Drone War Cover-Up: Now in Yemen, too!

The US government isn’t the only government trying to conceal the use of drone warfare which has expanded during the Obama Administration. The Washington Post reports of a drone strike in Radda, Yemen that killed 11 of the 14 people in the truck that was hit. The Post reported, “The Yemeni government initially said that those killed were al-Qaeda militants and that its Soviet-era jets had carried out the Sept. 2 [2012] attack.”

Jason Ditz of Antiwar.com reported, this “wasn’t the first time Yemen sought to cover for the US in a massacre, and it likely won’t be the last. But while the US has avoided blame in the international media, at least sometimes, there is little doubt in the minds of drone victims that the attacks are US policy.”

The federal government has even tried to cover-up these attacks. The New York Times sued for disclosure and on January 2, a federal judge rejected their bid to force the US government to disclose more information about its drone war.
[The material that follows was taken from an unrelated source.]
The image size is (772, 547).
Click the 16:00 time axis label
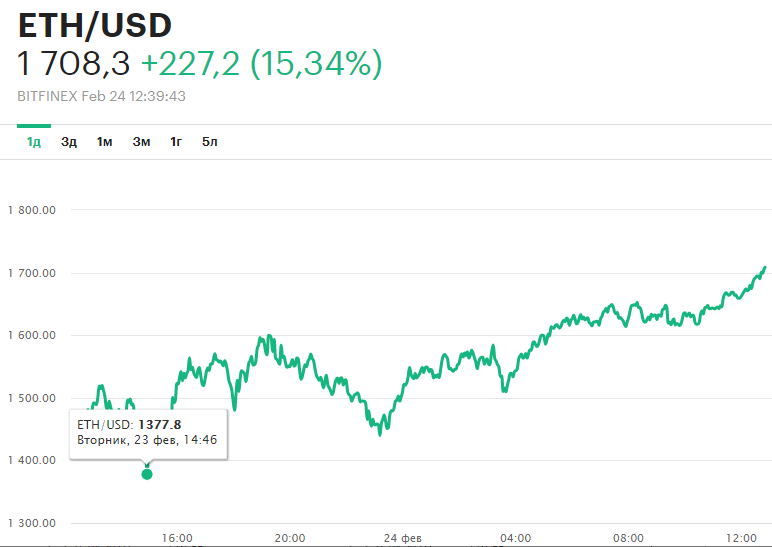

The Obama Administration made Yemen a front in the “war on terror” and ramped up attacks after the announcement of Osama Bin Laden’s death. In fact, Yemen is only one of at least six countries in which drone warfare has been used as part of the endless war which began under the Bush Administration.

Estimates report approximately 2,000 people killed by drone strikes in Pakistan, approximately 1,000 in Yemen and untold numbers of people have been killed by drone strikes in Iraq, Afghanistan, Libya and Somalia.

Most of the people killed in these attacks are civilians who posed no threat to the American government. However, the continued presence of American military around the world is actually creating enemies! Nasser Mabkhoot Mohammed al-Sabooly, the truck’s driver said, “If we are ignored and neglected, I would try to take my revenge. I would even hijack an army pickup, drive it back to my village and hold the soldiers in it hostages. I would fight along al-Qaeda’s side against whoever was behind this attack.” And Abdul Rahman Berman of Yemen’s National Organization for Defending Rights and Freedoms warns that the drone policy is a losing proposition, noting that “if the Americans kill 10, al-Qaeda will recruit 100.”